Credit: Reuters/Jeff Haynes
PRAGUE |
Sat Oct 13, 2012 2:20pm EDT
PRAGUE (Reuters) - The Czech Republic's ruling Civic Democratic Party suffered a drubbing in regional and upper house elections as voters punished the government for spending cuts and sleaze scandals, results showed on Saturday.
The Civic Democrats of center-right Prime Minister Petr Necas won 12.3 percent of the national vote, just over half of their 2008 result, trailing the center-left Social Democrats with 23.6 percent and the far-left Communists with 20.4 percent, results from 99 percent of voting stations showed.

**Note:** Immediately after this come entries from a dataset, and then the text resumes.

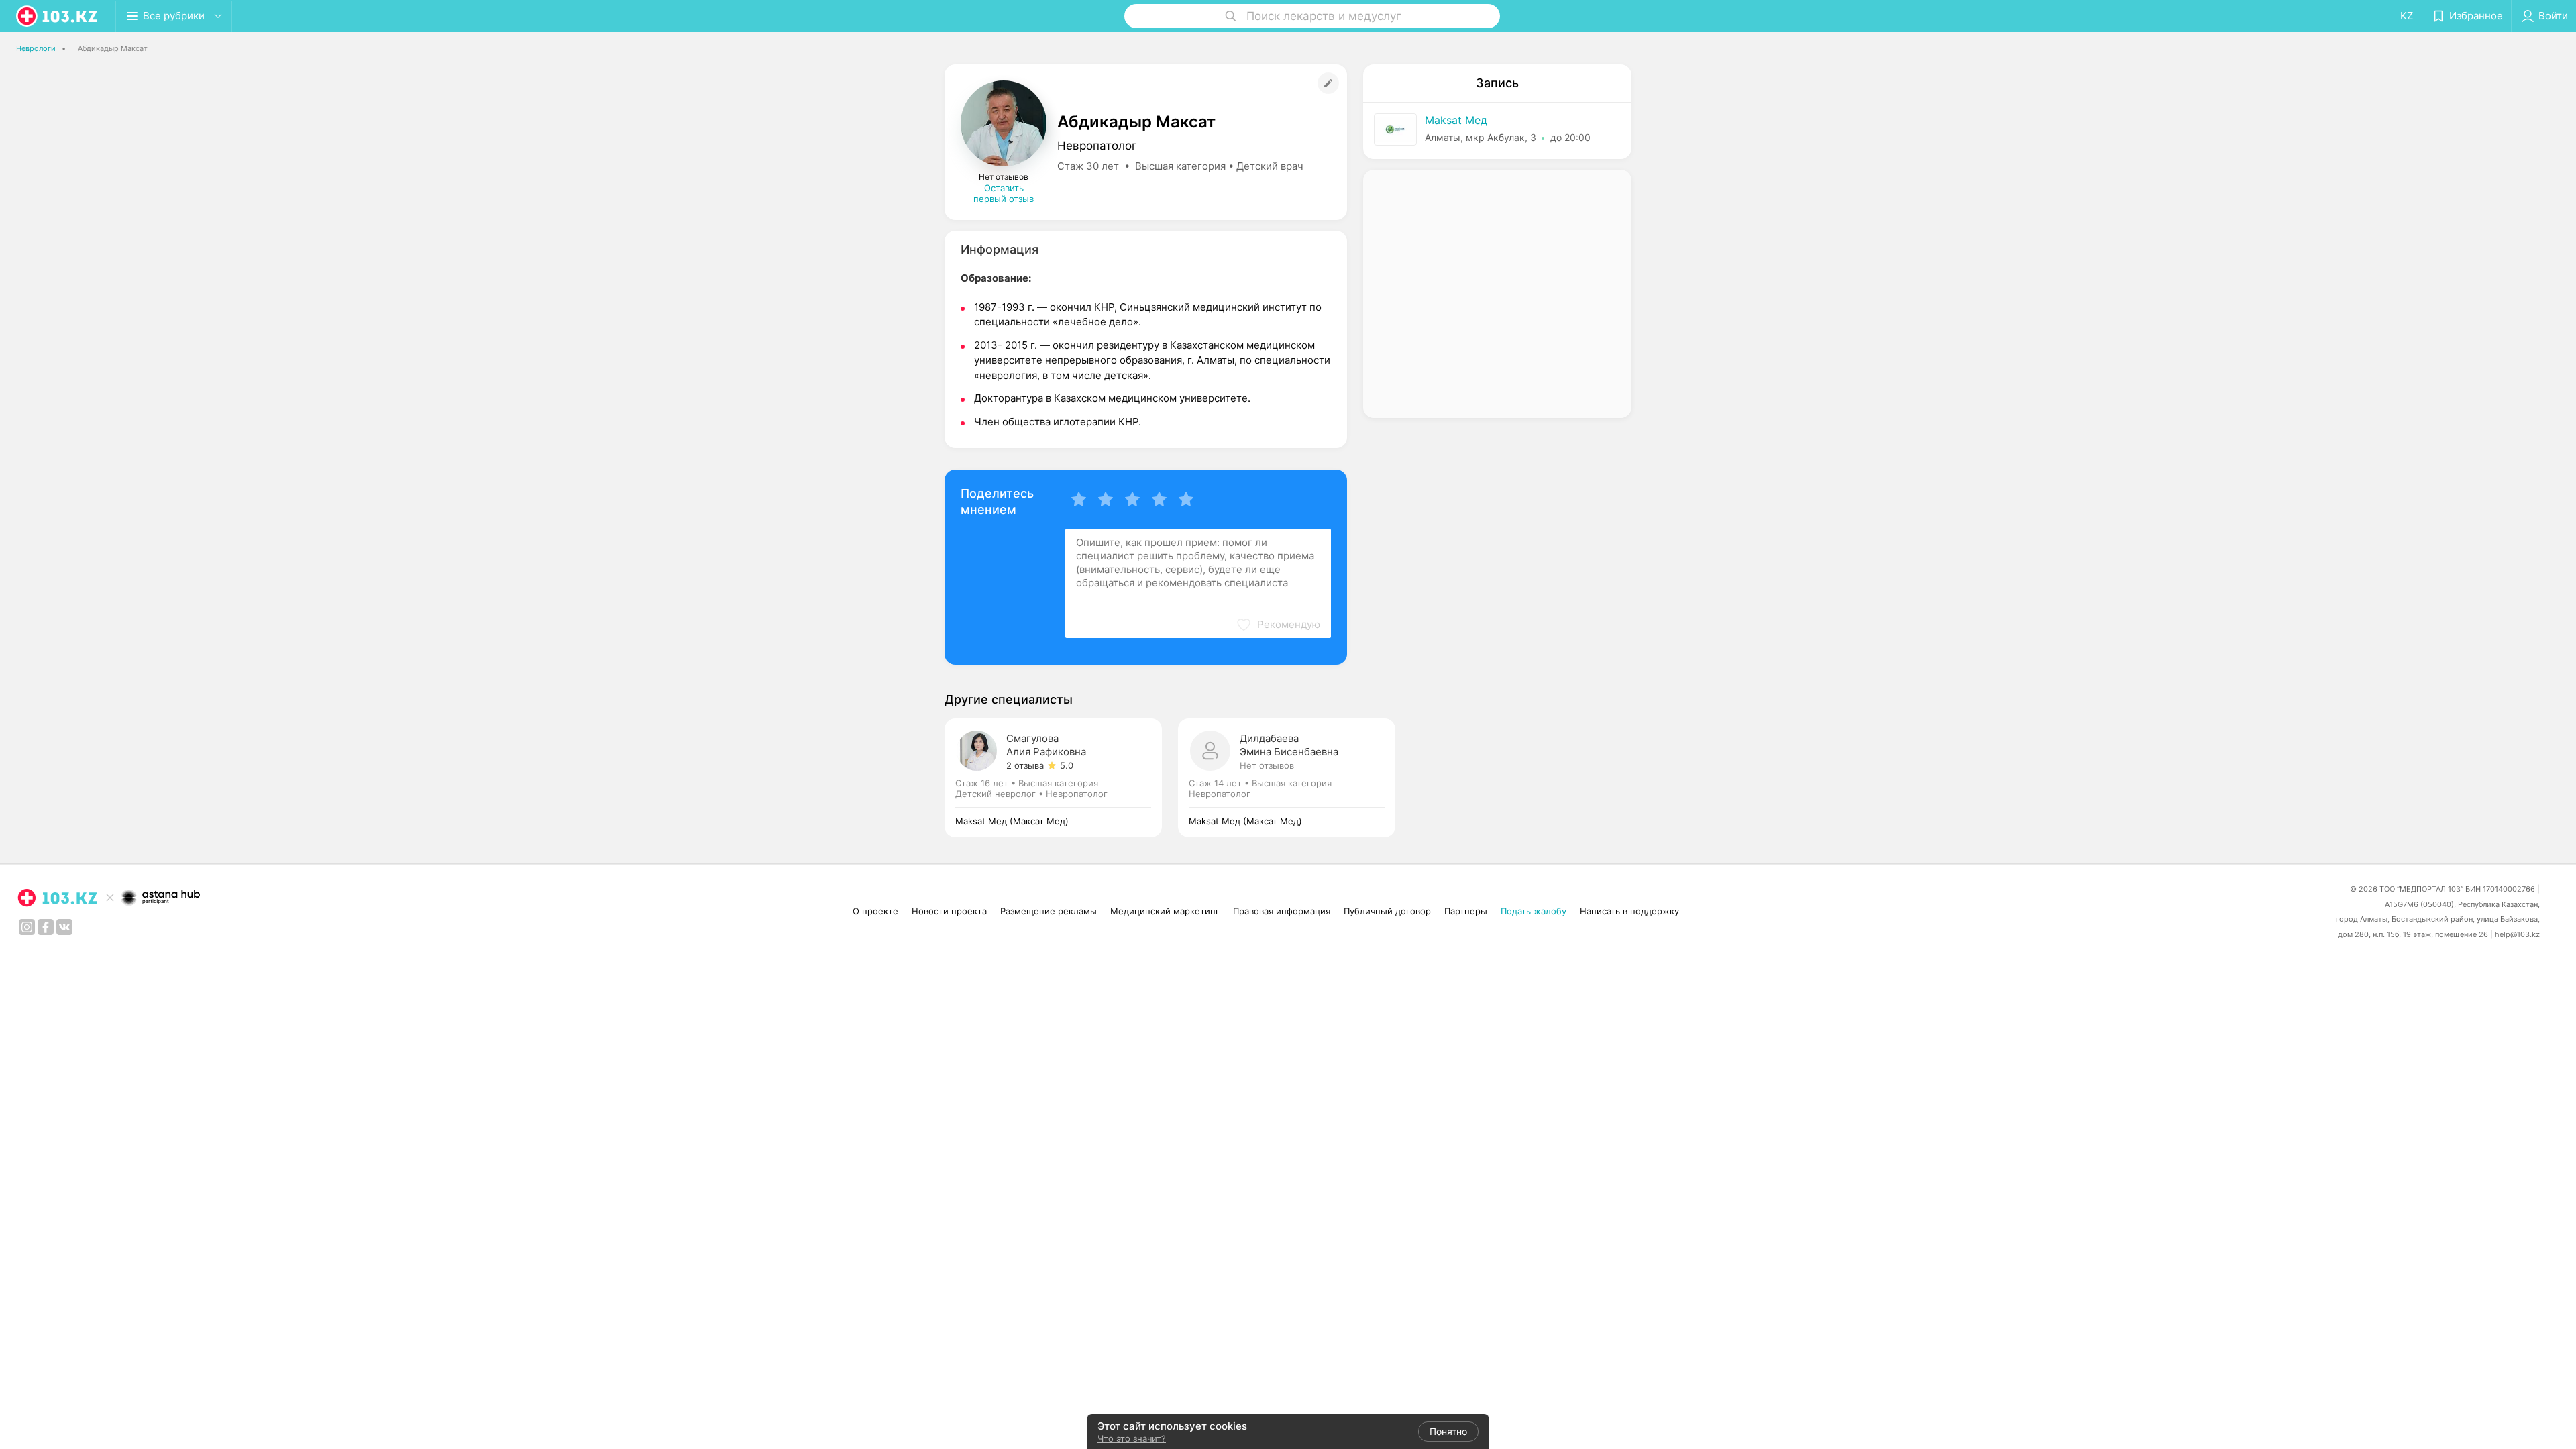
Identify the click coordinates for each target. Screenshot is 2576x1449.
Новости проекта (949, 911)
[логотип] (57, 16)
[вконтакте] (64, 927)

Necas has already seen his coalition's parliamentary majority shrink and faces a rebellion among backbenchers that may bring down his cabinet in weeks. The prime minister has to defend his post as party chief at a congress in November.
The center-left Social Democrats, the main opposition party, also lost popularity from four years ago, when they won 35.8 percent.
The biggest gainers were the Communists, descendants of the former Czechoslovak totalitarian rulers, and several small local parties which won many more seats in the 13 regional assemblies than four years ago.
Necas blamed the losses on austerity and voters' tendency to back the opposition in regional ballots.
"It is the consequence of unpopular but necessary reforms," he told a news conference.
Government parties typically suffer in regional votes, held in the middle of the four-year parliamentary term, but the ballot this weekend showed an unusually deep drop.
Both the Civic and Social Democrats have suffered from corruption scandals in recent months, mostly involving kickbacks in big public tenders. Several senior officials have been charged.
The government narrowed the central European country's budget deficit to 3.1 percent of gross domestic product last year and aims to squeeze the shortfall below 3 percent next year despite a mild recession, through spending cuts and hikes in value-added and income taxes. The deficit should come in at 3.2 percent of GDP this year, according to the government.
But the plan has hit obstacles in the lower house of parliament where the government has only 100 out of 200 seats. Several backbenchers have threatened to vote against the legislation, which would also threaten the 2013 budget bill.
Necas, who has tied a vote of confidence to the tax hikes, hopes to reach an agreement with the rebels by Oct 23 when the next parliamentary session starts.
A fall of the cabinet would most likely lead to an early election at the beginning of the next year.
In a second vote on Friday and Saturday to fill one third of the 81 seats in the upper house of parliament, the Senate, leftist candidates also lead ahead of a run-off round next weekend, results showed.